What the exercise asks:
In the listing below, copy the lines from the first one up to and including the line with "coord(928,188)", changing every "screenshot" to "screen capture" and leaving all else as it stands.
_ _ _ _
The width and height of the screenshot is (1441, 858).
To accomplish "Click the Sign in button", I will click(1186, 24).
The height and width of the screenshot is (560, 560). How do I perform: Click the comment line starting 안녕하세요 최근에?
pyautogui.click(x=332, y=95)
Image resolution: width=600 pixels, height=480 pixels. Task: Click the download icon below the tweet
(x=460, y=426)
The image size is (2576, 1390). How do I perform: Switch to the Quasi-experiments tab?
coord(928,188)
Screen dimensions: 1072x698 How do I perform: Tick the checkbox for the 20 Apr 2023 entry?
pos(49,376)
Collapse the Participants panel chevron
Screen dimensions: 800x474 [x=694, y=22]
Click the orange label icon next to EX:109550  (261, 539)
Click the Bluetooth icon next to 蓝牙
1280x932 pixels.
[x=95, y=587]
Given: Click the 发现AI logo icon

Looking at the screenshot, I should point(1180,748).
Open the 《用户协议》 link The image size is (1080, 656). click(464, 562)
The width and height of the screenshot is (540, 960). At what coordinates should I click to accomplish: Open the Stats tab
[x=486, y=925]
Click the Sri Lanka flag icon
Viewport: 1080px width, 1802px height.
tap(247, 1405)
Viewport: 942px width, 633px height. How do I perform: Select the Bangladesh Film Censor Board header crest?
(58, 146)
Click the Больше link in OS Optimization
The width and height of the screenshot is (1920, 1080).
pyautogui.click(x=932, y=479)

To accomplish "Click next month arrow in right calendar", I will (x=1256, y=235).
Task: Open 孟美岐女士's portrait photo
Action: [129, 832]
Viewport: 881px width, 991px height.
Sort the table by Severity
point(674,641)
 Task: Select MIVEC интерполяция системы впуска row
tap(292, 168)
_ _ _ _
Exercise answer:
The width and height of the screen capture is (1441, 858).
To accomplish "Click the Sign in button", I will click(1186, 24).
The height and width of the screen capture is (560, 560). How do I perform: Click the comment line starting 안녕하세요 최근에?
pyautogui.click(x=332, y=95)
Image resolution: width=600 pixels, height=480 pixels. Task: Click the download icon below the tweet
(x=460, y=426)
The image size is (2576, 1390). How do I perform: Switch to the Quasi-experiments tab?
coord(928,188)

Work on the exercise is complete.